» **Exercise requirements**
Turn every line of the records below into a JSON list of strings, with one string per line and no entries for blank lines.

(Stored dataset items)
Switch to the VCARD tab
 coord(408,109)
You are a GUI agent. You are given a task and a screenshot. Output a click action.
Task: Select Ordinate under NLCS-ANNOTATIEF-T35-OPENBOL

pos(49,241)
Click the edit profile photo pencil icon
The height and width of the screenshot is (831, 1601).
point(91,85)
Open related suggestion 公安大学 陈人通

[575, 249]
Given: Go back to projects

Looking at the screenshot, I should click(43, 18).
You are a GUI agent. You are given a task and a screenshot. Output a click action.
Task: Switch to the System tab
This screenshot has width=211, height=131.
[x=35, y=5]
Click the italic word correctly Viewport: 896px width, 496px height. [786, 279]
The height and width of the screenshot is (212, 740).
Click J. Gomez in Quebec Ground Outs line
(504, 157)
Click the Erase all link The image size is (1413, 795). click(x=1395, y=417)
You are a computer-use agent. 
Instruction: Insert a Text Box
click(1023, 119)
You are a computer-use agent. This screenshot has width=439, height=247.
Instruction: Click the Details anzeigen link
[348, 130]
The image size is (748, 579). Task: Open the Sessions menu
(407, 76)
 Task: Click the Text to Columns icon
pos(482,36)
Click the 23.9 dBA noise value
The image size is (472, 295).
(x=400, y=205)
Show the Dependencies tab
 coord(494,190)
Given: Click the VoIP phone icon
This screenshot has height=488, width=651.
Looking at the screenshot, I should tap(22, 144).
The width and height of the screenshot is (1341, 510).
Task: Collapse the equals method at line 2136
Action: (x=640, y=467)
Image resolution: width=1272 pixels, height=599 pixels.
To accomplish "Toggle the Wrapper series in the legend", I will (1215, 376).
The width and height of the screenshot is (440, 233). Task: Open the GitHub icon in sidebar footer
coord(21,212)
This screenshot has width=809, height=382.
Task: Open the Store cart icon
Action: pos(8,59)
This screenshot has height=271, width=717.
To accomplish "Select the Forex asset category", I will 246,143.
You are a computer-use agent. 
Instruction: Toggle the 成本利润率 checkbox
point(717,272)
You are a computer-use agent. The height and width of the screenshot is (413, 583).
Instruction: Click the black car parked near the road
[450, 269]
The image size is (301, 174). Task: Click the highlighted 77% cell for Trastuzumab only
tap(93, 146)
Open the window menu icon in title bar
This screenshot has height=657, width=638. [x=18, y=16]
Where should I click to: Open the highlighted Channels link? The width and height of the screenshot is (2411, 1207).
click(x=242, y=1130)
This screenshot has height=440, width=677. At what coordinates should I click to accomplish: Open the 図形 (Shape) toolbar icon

» **Task response**
[
  "Switch to the VCARD tab",
  " coord(408,109)",
  "You are a GUI agent. You are given a task and a screenshot. Output a click action.",
  "Task: Select Ordinate under NLCS-ANNOTATIEF-T35-OPENBOL",
  "pos(49,241)",
  "Click the edit profile photo pencil icon",
  "The height and width of the screenshot is (831, 1601).",
  "point(91,85)",
  "Open related suggestion 公安大学 陈人通",
  "[575, 249]",
  "Given: Go back to projects",
  "Looking at the screenshot, I should click(43, 18).",
  "You are a GUI agent. You are given a task and a screenshot. Output a click action.",
  "Task: Switch to the System tab",
  "This screenshot has width=211, height=131.",
  "[x=35, y=5]",
  "Click the italic word correctly Viewport: 896px width, 496px height. [786, 279]",
  "The height and width of the screenshot is (212, 740).",
  "Click J. Gomez in Quebec Ground Outs line",
  "(504, 157)",
  "Click the Erase all link The image size is (1413, 795). click(x=1395, y=417)",
  "You are a computer-use agent. ",
  "Instruction: Insert a Text Box",
  "click(1023, 119)",
  "You are a computer-use agent. This screenshot has width=439, height=247.",
  "Instruction: Click the Details anzeigen link",
  "[348, 130]",
  "The image size is (748, 579). Task: Open the Sessions menu",
  "(407, 76)",
  " Task: Click the Text to Columns icon",
  "pos(482,36)",
  "Click the 23.9 dBA noise value",
  "The image size is (472, 295).",
  "(x=400, y=205)",
  "Show the Dependencies tab",
  " coord(494,190)",
  "Given: Click the VoIP phone icon",
  "This screenshot has height=488, width=651.",
  "Looking at the screenshot, I should tap(22, 144).",
  "The width and height of the screenshot is (1341, 510).",
  "Task: Collapse the equals method at line 2136",
  "Action: (x=640, y=467)",
  "Image resolution: width=1272 pixels, height=599 pixels.",
  "To accomplish \"Toggle the Wrapper series in the legend\", I will (1215, 376).",
  "The width and height of the screenshot is (440, 233). Task: Open the GitHub icon in sidebar footer",
  "coord(21,212)",
  "This screenshot has width=809, height=382.",
  "Task: Open the Store cart icon",
  "Action: pos(8,59)",
  "This screenshot has height=271, width=717.",
  "To accomplish \"Select the Forex asset category\", I will 246,143.",
  "You are a computer-use agent. ",
  "Instruction: Toggle the 成本利润率 checkbox",
  "point(717,272)",
  "You are a computer-use agent. The height and width of the screenshot is (413, 583).",
  "Instruction: Click the black car parked near the road",
  "[450, 269]",
  "The image size is (301, 174). Task: Click the highlighted 77% cell for Trastuzumab only",
  "tap(93, 146)",
  "Open the window menu icon in title bar",
  "This screenshot has height=657, width=638. [x=18, y=16]",
  "Where should I click to: Open the highlighted Channels link? The width and height of the screenshot is (2411, 1207).",
  "click(x=242, y=1130)",
  "This screenshot has height=440, width=677. At what coordinates should I click to accomplish: Open the 図形 (Shape) toolbar icon"
]